Function declaration in class declaration

O

Ovidesvideo

Just a quick question. If I declare functions in the class declaration as such:

class myclass
{
public:
void function(int &x)
{
x++;
}
};

Will the function be called normally, or simply inlined in the code?
 
R

Rob Williscroft

Ovidesvideo wrote in in comp.lang.c++:
Just a quick question. If I declare functions in the class declaration
as such:

class myclass
{
public:
void function(int &x)
{
x++;
}
};

Will the function be called normally, or simply inlined in the code?

That is implementation defined (i.e. its upto your compiler), but this
rule applies to *all* inline functions. Many compilers have options that
let you control how they handle this situation so read the manual.

When compiling debuggable code some compilers won't inline anything.

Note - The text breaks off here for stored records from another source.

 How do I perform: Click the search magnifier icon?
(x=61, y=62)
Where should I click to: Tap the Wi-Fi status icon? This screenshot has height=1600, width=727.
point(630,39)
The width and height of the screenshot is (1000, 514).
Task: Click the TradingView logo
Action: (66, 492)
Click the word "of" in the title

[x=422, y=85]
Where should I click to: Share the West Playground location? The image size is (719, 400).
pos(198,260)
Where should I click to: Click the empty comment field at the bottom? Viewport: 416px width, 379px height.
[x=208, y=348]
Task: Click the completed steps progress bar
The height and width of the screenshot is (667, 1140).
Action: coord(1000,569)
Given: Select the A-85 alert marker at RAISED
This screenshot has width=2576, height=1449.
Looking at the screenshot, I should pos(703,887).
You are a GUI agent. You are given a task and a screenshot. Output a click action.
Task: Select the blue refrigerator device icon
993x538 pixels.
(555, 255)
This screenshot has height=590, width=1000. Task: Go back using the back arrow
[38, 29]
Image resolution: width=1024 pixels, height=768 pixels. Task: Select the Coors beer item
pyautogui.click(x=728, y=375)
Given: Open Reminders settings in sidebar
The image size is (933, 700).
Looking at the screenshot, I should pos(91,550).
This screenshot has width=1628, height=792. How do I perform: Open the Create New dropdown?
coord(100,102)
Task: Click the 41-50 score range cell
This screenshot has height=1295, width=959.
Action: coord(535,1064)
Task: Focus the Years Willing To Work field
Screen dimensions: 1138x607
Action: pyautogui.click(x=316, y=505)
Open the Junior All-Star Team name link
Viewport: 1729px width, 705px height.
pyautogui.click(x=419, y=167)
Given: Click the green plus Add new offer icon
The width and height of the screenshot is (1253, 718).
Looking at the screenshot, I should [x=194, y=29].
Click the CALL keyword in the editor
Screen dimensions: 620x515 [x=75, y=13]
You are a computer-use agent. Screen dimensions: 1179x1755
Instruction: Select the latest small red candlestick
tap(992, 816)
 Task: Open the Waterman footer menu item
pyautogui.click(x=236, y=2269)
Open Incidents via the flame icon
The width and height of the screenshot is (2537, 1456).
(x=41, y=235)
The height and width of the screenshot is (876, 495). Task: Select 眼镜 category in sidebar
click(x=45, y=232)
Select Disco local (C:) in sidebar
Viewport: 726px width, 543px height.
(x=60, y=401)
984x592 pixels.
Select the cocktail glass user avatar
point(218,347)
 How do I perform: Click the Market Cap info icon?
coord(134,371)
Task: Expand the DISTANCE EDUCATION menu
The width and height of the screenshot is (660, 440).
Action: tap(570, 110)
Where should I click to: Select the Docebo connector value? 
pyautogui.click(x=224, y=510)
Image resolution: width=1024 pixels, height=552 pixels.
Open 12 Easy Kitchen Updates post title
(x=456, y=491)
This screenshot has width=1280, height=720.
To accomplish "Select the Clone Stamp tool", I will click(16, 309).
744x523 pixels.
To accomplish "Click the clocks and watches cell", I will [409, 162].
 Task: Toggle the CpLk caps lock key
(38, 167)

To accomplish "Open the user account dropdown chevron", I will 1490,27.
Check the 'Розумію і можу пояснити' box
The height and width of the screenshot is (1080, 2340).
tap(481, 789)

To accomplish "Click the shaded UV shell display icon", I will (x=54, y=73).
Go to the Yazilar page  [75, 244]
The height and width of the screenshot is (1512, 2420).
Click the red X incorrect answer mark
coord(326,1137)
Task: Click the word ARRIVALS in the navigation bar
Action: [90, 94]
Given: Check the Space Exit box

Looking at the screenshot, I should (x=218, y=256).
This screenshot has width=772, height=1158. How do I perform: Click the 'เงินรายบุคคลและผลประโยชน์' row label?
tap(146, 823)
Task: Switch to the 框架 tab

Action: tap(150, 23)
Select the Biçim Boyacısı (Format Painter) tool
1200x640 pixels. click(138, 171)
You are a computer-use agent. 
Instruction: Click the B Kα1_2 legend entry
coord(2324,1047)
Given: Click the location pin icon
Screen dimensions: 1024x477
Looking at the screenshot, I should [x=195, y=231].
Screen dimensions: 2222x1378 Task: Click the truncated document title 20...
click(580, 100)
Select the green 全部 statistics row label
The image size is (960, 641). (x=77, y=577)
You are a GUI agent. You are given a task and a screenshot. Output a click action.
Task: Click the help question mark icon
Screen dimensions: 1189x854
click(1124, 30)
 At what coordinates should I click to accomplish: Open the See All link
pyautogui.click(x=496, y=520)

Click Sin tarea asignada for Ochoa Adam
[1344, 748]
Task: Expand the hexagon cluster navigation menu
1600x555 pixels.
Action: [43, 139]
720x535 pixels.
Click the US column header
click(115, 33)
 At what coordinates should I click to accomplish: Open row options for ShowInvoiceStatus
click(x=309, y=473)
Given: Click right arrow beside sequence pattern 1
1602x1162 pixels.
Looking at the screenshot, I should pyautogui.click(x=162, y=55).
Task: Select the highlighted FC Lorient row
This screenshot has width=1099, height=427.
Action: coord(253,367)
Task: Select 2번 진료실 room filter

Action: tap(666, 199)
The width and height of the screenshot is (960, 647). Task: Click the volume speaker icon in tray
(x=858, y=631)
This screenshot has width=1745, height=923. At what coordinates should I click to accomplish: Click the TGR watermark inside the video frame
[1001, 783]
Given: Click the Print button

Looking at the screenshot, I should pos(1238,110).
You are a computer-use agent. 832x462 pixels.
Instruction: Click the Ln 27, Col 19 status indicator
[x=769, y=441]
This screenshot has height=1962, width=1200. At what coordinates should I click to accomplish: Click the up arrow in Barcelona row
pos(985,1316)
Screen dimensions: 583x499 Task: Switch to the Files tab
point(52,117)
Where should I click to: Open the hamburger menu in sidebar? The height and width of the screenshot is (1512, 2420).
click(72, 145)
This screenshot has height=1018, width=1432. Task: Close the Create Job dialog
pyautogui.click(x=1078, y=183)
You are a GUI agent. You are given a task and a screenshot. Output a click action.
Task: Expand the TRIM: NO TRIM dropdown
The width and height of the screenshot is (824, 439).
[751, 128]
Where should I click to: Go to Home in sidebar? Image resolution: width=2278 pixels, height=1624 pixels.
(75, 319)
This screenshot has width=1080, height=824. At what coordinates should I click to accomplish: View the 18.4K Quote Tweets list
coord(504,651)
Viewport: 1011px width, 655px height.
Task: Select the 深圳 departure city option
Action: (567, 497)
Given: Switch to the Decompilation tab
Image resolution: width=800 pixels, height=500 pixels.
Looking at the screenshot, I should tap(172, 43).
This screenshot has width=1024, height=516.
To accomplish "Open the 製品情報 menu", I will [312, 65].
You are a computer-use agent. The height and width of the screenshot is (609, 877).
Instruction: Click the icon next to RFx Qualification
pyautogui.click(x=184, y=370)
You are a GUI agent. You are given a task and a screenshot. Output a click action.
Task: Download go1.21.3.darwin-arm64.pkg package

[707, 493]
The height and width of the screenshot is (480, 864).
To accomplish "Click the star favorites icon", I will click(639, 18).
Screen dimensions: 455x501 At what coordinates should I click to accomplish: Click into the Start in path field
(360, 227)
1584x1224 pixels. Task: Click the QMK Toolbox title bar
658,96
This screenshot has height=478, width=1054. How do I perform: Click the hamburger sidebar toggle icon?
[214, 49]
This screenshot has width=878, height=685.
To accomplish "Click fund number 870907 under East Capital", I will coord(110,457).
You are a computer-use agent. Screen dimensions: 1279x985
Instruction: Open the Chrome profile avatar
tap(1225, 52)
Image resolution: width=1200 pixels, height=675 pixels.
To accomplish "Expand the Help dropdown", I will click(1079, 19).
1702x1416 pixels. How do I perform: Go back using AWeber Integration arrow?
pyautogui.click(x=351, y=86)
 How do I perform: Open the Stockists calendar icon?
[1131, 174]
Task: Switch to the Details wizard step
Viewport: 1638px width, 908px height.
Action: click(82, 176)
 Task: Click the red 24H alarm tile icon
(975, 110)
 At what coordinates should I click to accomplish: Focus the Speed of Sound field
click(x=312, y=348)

Some compilers (when optimizing) will inline functions that wern't
defined as inline.

But for normal (non-debug) code you can reasonable expect that small
functions like your example will be inlined, you just can't rely on it.

Rob.
 
G

gianguz

The function will be inline expanded.
This is not an implementation defined behaviour but it is part
of the semantic of inline declarations.

Look at the following:

class A {
public
A() {}
inline void a();
void b() {}
};

A::a() {}

a() and b() are semantically equivalent.

Gianguglielmo
 
A

Andrey Tarasevich

Ovidesvideo said:
Just a quick question. If I declare functions in the class declaration as such:

class myclass
{
public:
void function(int &x)
{
x++;
}
};

Will the function be called normally, or simply inlined in the code?

A function declared in this fashion is an 'inline' function. Whether the
calls to this function will actually be inlined depends on the
compiler's decision. Moreover, this decision can be made independently
for each call to this function - some calls might get inlined and some not.